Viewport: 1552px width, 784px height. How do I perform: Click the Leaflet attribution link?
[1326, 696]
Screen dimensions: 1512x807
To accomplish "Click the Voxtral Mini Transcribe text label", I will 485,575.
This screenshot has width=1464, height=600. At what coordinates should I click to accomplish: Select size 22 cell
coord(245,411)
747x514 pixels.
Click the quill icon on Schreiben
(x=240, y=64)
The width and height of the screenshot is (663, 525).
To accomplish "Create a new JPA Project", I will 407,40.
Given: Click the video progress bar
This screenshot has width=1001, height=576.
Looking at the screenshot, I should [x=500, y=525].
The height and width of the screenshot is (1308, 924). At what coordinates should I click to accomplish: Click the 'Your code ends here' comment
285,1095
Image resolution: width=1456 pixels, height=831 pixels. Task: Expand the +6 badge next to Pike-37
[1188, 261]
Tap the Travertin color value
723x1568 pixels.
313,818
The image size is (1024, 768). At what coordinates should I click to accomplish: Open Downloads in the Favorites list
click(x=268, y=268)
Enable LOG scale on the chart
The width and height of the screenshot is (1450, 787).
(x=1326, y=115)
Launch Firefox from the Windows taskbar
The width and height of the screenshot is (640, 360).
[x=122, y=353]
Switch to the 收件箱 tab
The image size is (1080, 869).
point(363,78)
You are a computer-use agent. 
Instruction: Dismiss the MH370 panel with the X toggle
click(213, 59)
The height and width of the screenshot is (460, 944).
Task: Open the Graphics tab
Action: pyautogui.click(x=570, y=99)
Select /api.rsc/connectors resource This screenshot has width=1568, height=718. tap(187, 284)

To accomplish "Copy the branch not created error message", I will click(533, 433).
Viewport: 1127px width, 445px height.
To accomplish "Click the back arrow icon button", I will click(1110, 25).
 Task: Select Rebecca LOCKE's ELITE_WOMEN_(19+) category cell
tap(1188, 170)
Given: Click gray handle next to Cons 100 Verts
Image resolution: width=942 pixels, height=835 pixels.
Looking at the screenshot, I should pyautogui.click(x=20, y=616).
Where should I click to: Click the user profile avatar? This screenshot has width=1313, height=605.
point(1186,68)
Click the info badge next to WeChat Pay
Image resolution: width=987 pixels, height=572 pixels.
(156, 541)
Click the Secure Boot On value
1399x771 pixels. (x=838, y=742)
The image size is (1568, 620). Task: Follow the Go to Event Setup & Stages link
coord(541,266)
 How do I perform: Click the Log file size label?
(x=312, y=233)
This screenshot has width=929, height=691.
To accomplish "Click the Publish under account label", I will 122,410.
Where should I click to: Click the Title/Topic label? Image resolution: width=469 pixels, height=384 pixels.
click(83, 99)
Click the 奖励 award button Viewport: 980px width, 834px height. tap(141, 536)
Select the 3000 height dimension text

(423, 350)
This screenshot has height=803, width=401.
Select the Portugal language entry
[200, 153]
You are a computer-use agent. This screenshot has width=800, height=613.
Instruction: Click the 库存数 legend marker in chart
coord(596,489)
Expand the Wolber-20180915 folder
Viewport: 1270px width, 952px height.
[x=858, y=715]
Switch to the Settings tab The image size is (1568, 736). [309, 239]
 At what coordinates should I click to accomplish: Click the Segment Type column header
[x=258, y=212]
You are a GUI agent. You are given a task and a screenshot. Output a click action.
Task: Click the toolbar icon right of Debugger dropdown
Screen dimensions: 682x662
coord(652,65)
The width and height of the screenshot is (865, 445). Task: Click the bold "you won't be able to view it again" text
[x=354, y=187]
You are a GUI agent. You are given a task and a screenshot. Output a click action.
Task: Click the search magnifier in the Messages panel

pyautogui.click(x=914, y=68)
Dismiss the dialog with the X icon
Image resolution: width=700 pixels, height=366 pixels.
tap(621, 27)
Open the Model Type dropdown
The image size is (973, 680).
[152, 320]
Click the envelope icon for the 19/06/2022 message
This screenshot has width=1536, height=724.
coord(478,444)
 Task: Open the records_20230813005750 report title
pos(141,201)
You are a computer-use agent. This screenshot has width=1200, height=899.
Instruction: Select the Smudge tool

EXERCISE OBJECTIVE: Look above for the line holding "Task: Click the search". Print it and every line after it, exactly, through the line holding "Open the Model Type dropdown".

ANSWER:
Task: Click the search magnifier in the Messages panel

pyautogui.click(x=914, y=68)
Dismiss the dialog with the X icon
Image resolution: width=700 pixels, height=366 pixels.
tap(621, 27)
Open the Model Type dropdown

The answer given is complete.